--- Exercise objective ---
Print out the full listing below, word for word.

--- Dataset entries ---
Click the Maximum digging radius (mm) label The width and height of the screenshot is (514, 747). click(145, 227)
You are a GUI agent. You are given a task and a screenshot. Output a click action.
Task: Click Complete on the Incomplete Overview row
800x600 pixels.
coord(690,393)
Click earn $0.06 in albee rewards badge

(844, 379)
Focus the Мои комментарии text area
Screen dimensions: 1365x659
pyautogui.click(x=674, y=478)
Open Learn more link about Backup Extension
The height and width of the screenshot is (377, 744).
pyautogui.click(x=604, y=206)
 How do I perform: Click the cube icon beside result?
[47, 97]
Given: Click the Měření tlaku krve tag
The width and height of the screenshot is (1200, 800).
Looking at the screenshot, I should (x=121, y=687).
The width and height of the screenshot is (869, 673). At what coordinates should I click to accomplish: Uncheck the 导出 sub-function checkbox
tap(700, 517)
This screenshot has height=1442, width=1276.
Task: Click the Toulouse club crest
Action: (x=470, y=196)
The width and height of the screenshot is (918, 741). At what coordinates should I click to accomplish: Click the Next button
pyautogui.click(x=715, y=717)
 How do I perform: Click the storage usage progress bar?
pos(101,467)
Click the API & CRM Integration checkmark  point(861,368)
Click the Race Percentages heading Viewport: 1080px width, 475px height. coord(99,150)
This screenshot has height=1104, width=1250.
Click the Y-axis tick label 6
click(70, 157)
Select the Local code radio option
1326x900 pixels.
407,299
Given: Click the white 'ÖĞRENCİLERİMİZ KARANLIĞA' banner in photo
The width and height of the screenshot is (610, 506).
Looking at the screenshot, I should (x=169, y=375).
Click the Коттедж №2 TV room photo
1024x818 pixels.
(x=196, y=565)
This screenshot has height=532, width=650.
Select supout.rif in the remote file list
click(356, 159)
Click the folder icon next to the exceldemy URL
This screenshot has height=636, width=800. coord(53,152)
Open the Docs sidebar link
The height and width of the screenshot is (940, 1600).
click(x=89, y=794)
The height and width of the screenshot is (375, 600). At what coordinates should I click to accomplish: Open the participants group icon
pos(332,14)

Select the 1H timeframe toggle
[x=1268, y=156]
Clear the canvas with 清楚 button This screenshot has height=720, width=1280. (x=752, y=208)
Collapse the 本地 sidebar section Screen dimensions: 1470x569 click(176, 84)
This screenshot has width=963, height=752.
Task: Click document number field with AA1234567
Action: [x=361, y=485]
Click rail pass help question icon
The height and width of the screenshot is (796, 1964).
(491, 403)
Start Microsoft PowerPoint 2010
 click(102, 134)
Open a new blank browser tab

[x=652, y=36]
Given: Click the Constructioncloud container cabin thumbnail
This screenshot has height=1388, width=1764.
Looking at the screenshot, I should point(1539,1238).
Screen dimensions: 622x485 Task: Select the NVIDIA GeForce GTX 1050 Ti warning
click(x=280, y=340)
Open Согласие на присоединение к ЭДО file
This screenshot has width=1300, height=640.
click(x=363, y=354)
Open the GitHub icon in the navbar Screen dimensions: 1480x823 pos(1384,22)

--- Response to this task ---
Click the Maximum digging radius (mm) label The width and height of the screenshot is (514, 747). click(145, 227)
You are a GUI agent. You are given a task and a screenshot. Output a click action.
Task: Click Complete on the Incomplete Overview row
800x600 pixels.
coord(690,393)
Click earn $0.06 in albee rewards badge

(844, 379)
Focus the Мои комментарии text area
Screen dimensions: 1365x659
pyautogui.click(x=674, y=478)
Open Learn more link about Backup Extension
The height and width of the screenshot is (377, 744).
pyautogui.click(x=604, y=206)
 How do I perform: Click the cube icon beside result?
[47, 97]
Given: Click the Měření tlaku krve tag
The width and height of the screenshot is (1200, 800).
Looking at the screenshot, I should (x=121, y=687).
The width and height of the screenshot is (869, 673). At what coordinates should I click to accomplish: Uncheck the 导出 sub-function checkbox
tap(700, 517)
This screenshot has height=1442, width=1276.
Task: Click the Toulouse club crest
Action: (x=470, y=196)
The width and height of the screenshot is (918, 741). At what coordinates should I click to accomplish: Click the Next button
pyautogui.click(x=715, y=717)
 How do I perform: Click the storage usage progress bar?
pos(101,467)
Click the API & CRM Integration checkmark  point(861,368)
Click the Race Percentages heading Viewport: 1080px width, 475px height. coord(99,150)
This screenshot has height=1104, width=1250.
Click the Y-axis tick label 6
click(70, 157)
Select the Local code radio option
1326x900 pixels.
407,299
Given: Click the white 'ÖĞRENCİLERİMİZ KARANLIĞA' banner in photo
The width and height of the screenshot is (610, 506).
Looking at the screenshot, I should (x=169, y=375).
Click the Коттедж №2 TV room photo
1024x818 pixels.
(x=196, y=565)
This screenshot has height=532, width=650.
Select supout.rif in the remote file list
click(356, 159)
Click the folder icon next to the exceldemy URL
This screenshot has height=636, width=800. coord(53,152)
Open the Docs sidebar link
The height and width of the screenshot is (940, 1600).
click(x=89, y=794)
The height and width of the screenshot is (375, 600). At what coordinates should I click to accomplish: Open the participants group icon
pos(332,14)

Select the 1H timeframe toggle
[x=1268, y=156]
Clear the canvas with 清楚 button This screenshot has height=720, width=1280. (x=752, y=208)
Collapse the 本地 sidebar section Screen dimensions: 1470x569 click(176, 84)
This screenshot has width=963, height=752.
Task: Click document number field with AA1234567
Action: [x=361, y=485]
Click rail pass help question icon
The height and width of the screenshot is (796, 1964).
(491, 403)
Start Microsoft PowerPoint 2010
 click(102, 134)
Open a new blank browser tab

[x=652, y=36]
Given: Click the Constructioncloud container cabin thumbnail
This screenshot has height=1388, width=1764.
Looking at the screenshot, I should point(1539,1238).
Screen dimensions: 622x485 Task: Select the NVIDIA GeForce GTX 1050 Ti warning
click(x=280, y=340)
Open Согласие на присоединение к ЭДО file
This screenshot has width=1300, height=640.
click(x=363, y=354)
Open the GitHub icon in the navbar Screen dimensions: 1480x823 pos(1384,22)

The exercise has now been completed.